A denormalised query result is quite adequate, if you plan to process the result set further – as is very often the case, e.g. when the result set is subsequently prepared for output to HTML / XML, or when the result set is used to populate data structures (objects / arrays / dictionaries / etc) in programming memory. But what if you want to export the result set directly to a flat format, such as a single CSV file? In this case, denormalised form is not ideal. It would be much better, if we could aggregate all that many-to-many data into a single result set containing no duplicate data, and if we could do that within a single SQL query.
This article presents an example of how to write such a query in MySQL – that is, a query that's able to aggregate complex many-to-many relationships, into a result set that can be exported directly to a single CSV file, with no additional processing necessary.
For this article, I've whipped up a simple little schema for a biographical database. The database contains, first and foremost, people. Each person has, as his/her core data: a person ID; a first name; a last name; and an e-mail address. Each person also optionally has some additional bio data, including: bio text; date of birth; and gender. Additionally, each person may have zero or more: profile pictures (with each picture consisting of a filepath, nothing else); web links (with each link consisting of a title and a URL); and tags (with each tag having a name, existing in a separate tags table, and being linked to people via a joining table). For the purposes of the example, we don't need anything more complex than that.
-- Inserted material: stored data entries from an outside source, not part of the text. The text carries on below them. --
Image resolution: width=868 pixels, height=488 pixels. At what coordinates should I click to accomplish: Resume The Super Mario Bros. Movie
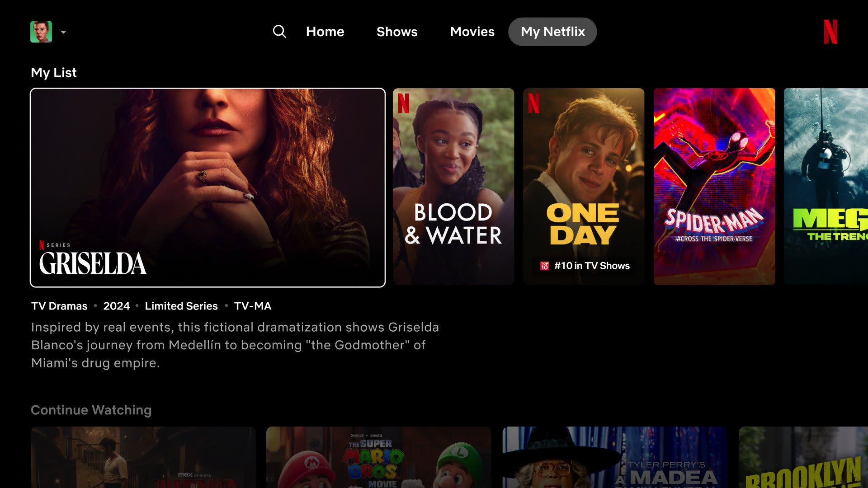(x=379, y=457)
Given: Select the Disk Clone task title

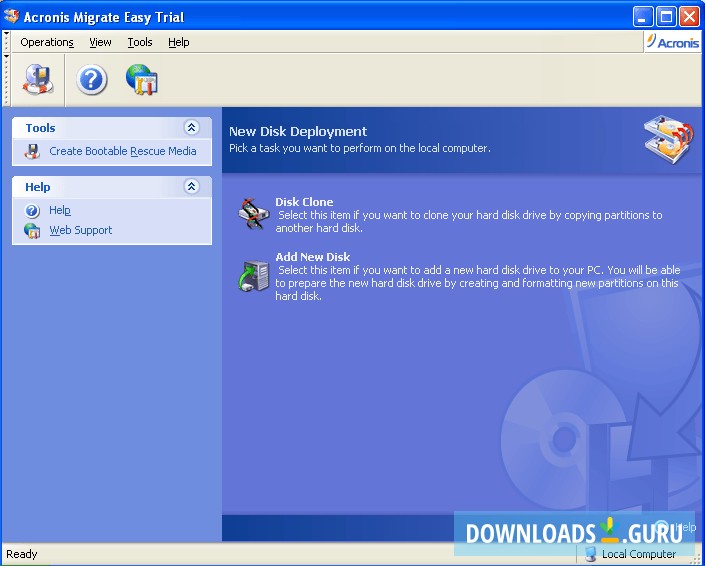Looking at the screenshot, I should (304, 202).
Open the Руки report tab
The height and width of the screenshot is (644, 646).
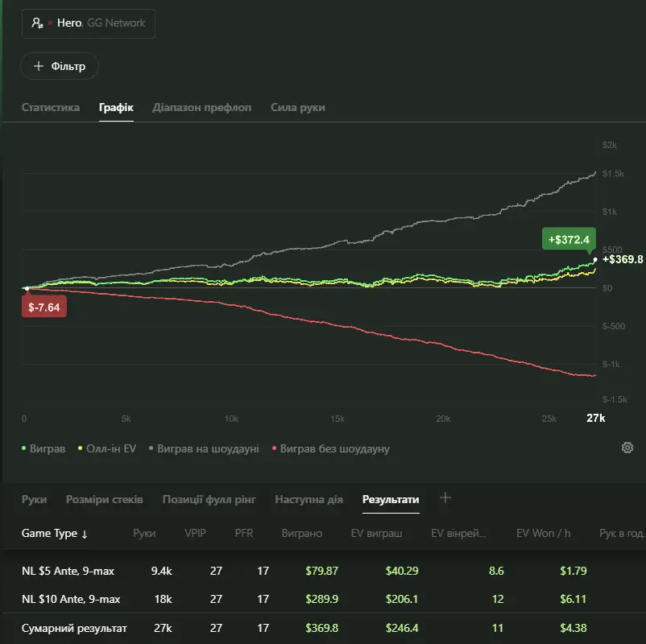point(34,499)
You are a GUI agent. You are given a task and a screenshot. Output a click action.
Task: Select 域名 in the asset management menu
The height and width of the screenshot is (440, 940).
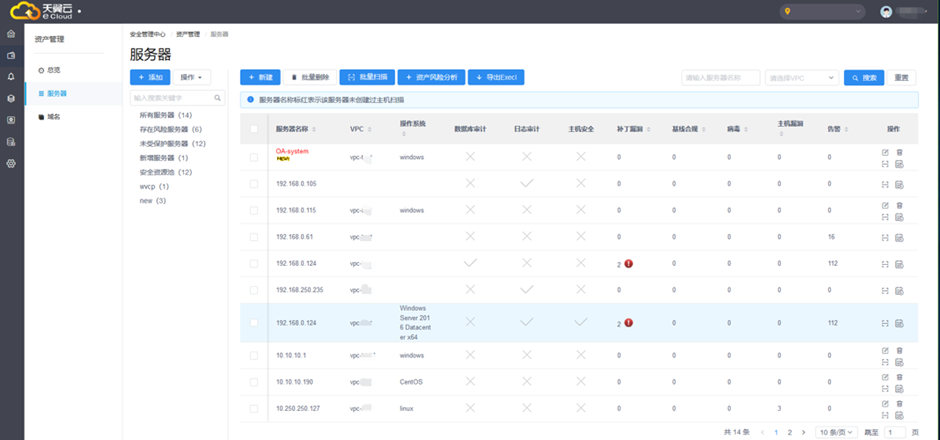pos(54,117)
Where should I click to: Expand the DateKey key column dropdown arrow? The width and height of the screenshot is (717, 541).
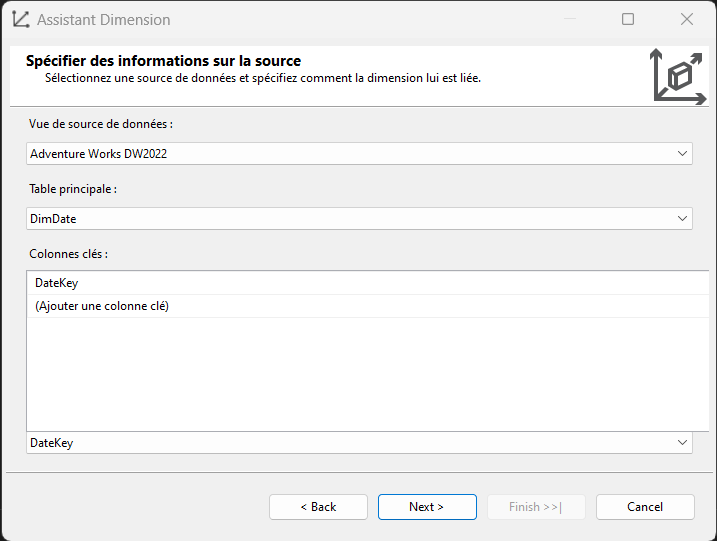point(682,443)
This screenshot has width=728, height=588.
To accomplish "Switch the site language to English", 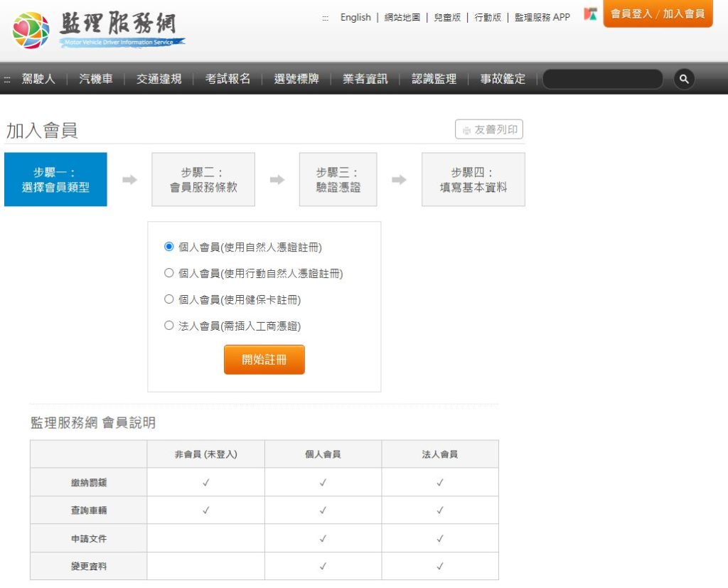I will pos(355,17).
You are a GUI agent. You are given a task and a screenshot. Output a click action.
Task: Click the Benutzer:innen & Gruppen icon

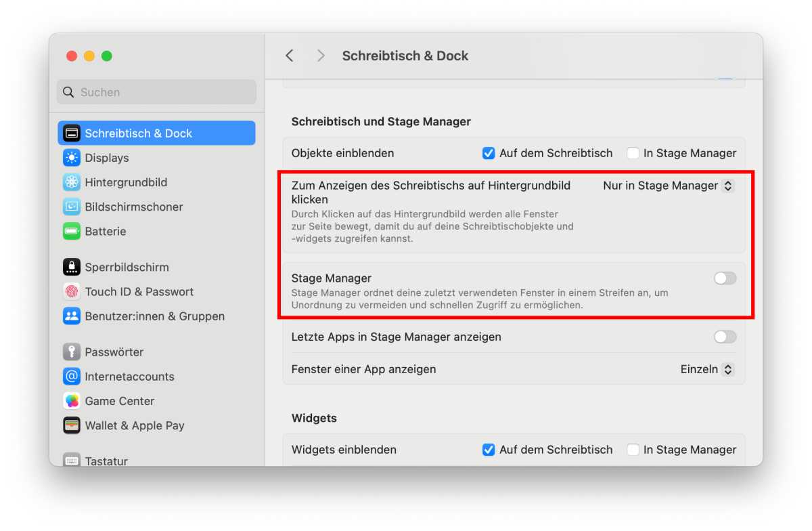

Here's the SQL to create the example schema:
CREATE TABLE person (
pid int(10) unsigned NOT NULL AUTO_INCREMENT,
firstname varchar(255) NOT NULL,
lastname varchar(255) NOT NULL,
email varchar(255) NOT NULL,
PRIMARY KEY (pid),
UNIQUE KEY email (email),
UNIQUE KEY firstname_lastname (firstname(100), lastname(100))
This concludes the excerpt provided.